Data: 2009-08-18 17:33:58
Temat: Re: związki
Od: XL <i...@g...pl>
Pokaż wszystkie nagłówki
Dnia Tue, 18 Aug 2009 16:13:27 +0000 (UTC), Zbylut napisał(a):
> XL zapodal(a):
>
>>>>> tzn w domu?
>>>>
>>>> Wszędzie.
>>>
>>> zamiast włączyć swój?
>>
>> Wszędzie? Ten wyładowany? Aha.
>
> ale w domu?
Alewdomu też. Skoro mamy telefony w tej samej sieci i akurat mój pada, a
muszę zadzwonić do symbolicznej matki JUŻ, wykorzystując powiedzmy darmowe
minuty, a nie chcę wisieć na kablu od ładowarki, tylko się położyć na
kanapie... żaden problem.
> Poza tym jest różnica pomiędzy "wezmę sobie sama" a "masz tu
> dzwoń do matki", a sama piszesz że zawsze jesteście razem.
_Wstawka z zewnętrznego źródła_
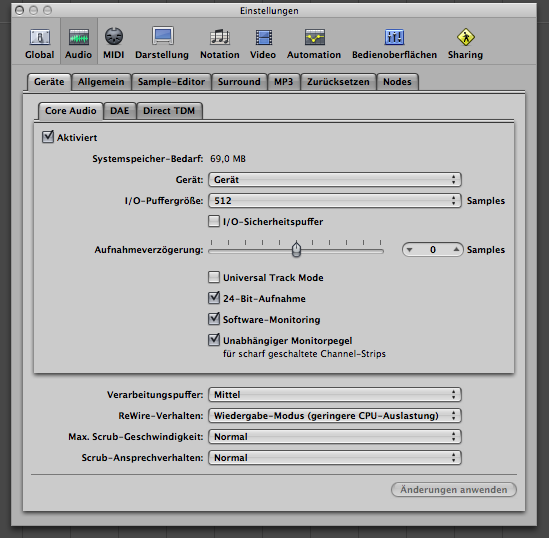The height and width of the screenshot is (538, 549).
Task: Uncheck the Software-Monitoring option
Action: click(214, 319)
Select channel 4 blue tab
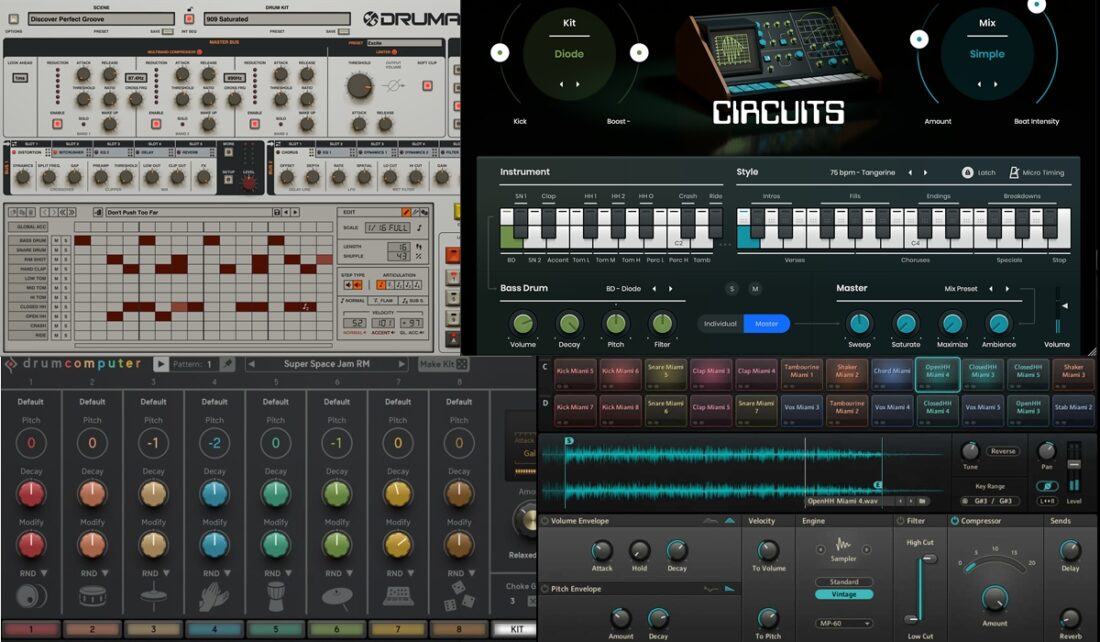 click(214, 630)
U nas z TŻ nie ma różnicy - i tym się różnimy Ty i ja :-)
>
>>>>> > komputer,
>>>>>
>>>>> w dzisiejszych czasach prawie zawsze każdy ma swój
>>>>
>>>> Nie każdy.
>>>
>>> _prawie_ - czy to słowo coś Ci mówi?
>>
>> No wiec prawie wszędzie chodzimy razem i wymieniamy się telefonami, w razie
>> co.
>
> odpowiadasz na wątek dotyczący komputerów, o telefonach jest wyżej.
Komputer mamy wspólny, jeśli wziąc pod uwagę, że mój TŻ nie ma go w ogóle,
bo nie potrzebuje. Nawet nie mamy tzw "użytkowników" osobnych", więc kiedy
TŻ chce skorzystać, siada do mojej sesji, nie zamykam wtedy w popłochu
żadnych programow, komunikatorów, poczty itp :-)
>
>> Ja nie widzę w tym żadnego, ale to żadnego problemu. Skoro Ty widzisz, to
>> znaczy, że masz tajemnice, które sa szarymi strefami.
>
> jak już pisałem wcześniej, tajemnic nie ma - co nie przeszkadza uważać, że
> każdy ma prawo do pewnej prywatności.
> To przypomina mi hece typu "wspólne konto email" lub "Kasia_i_Jacek" (nick
> na forum) - obstawiam że wynika to z nienaturalnie wielkiej zazdrości i
> chęci kontroli. A cechy te są przecież destrukcyjne dla związków.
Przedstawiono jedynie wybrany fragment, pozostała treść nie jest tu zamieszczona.